### Exercise goal
Take the entries below and print, exactly, the stretch from the line containing "Task: Select the viernes day label" through the line containing "The image size is (800, 500).", both included.

### Data in this exercise
========================================
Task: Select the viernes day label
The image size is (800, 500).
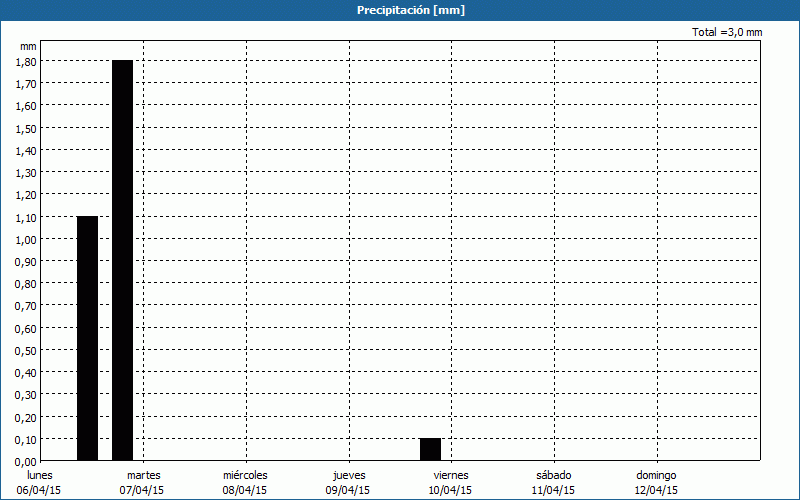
========================================
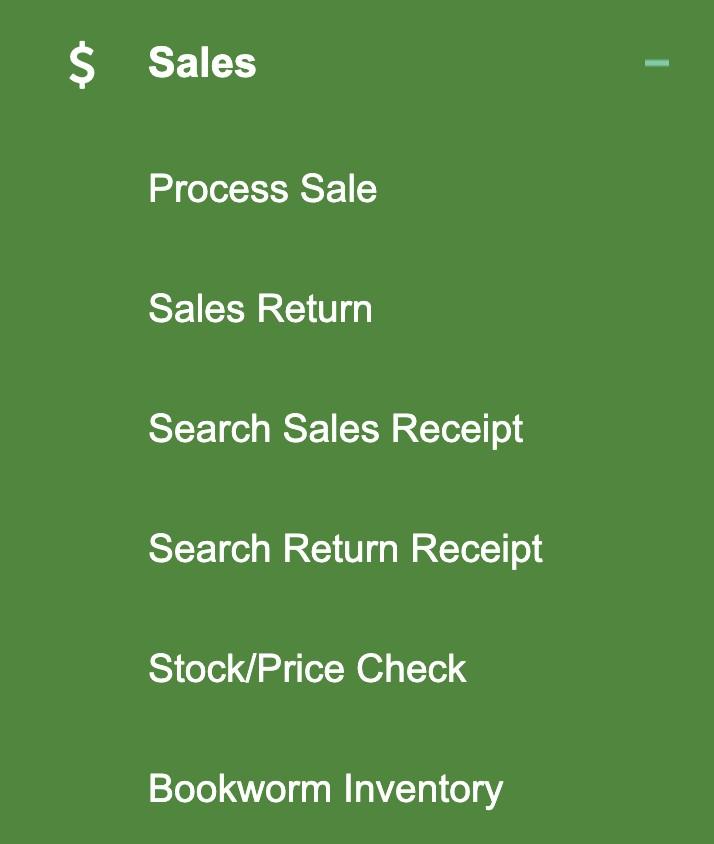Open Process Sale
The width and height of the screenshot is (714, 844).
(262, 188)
========================================
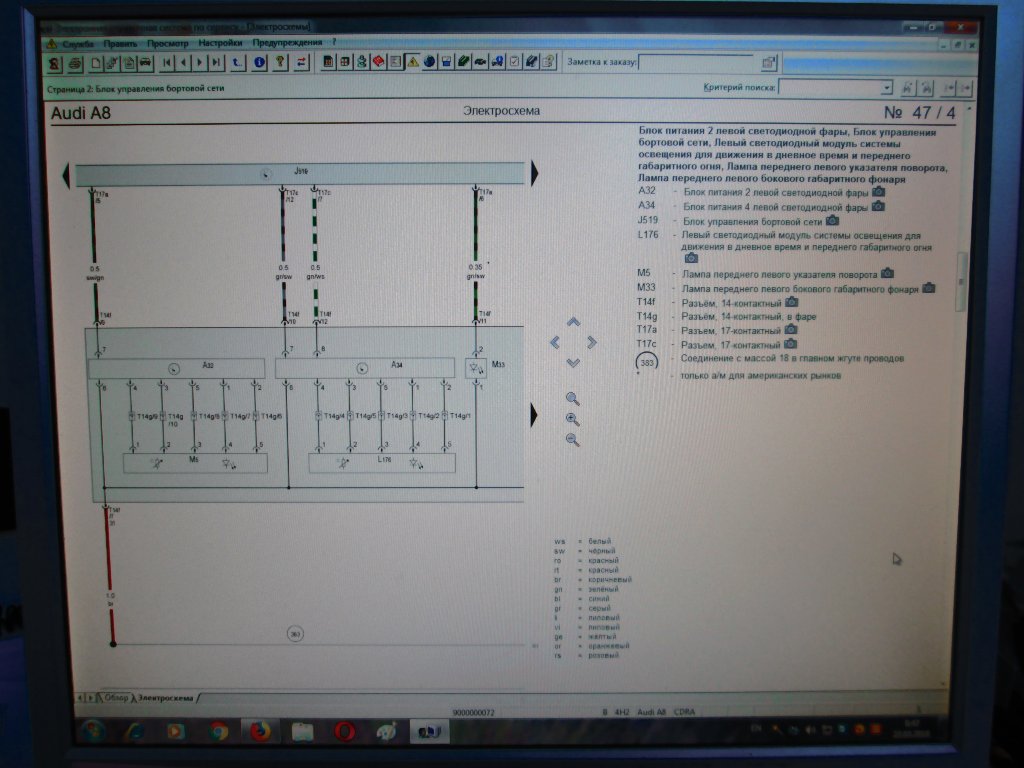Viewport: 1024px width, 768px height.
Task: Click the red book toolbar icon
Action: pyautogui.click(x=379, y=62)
========================================
### Worked solution
Task: Select the viernes day label
The image size is (800, 500).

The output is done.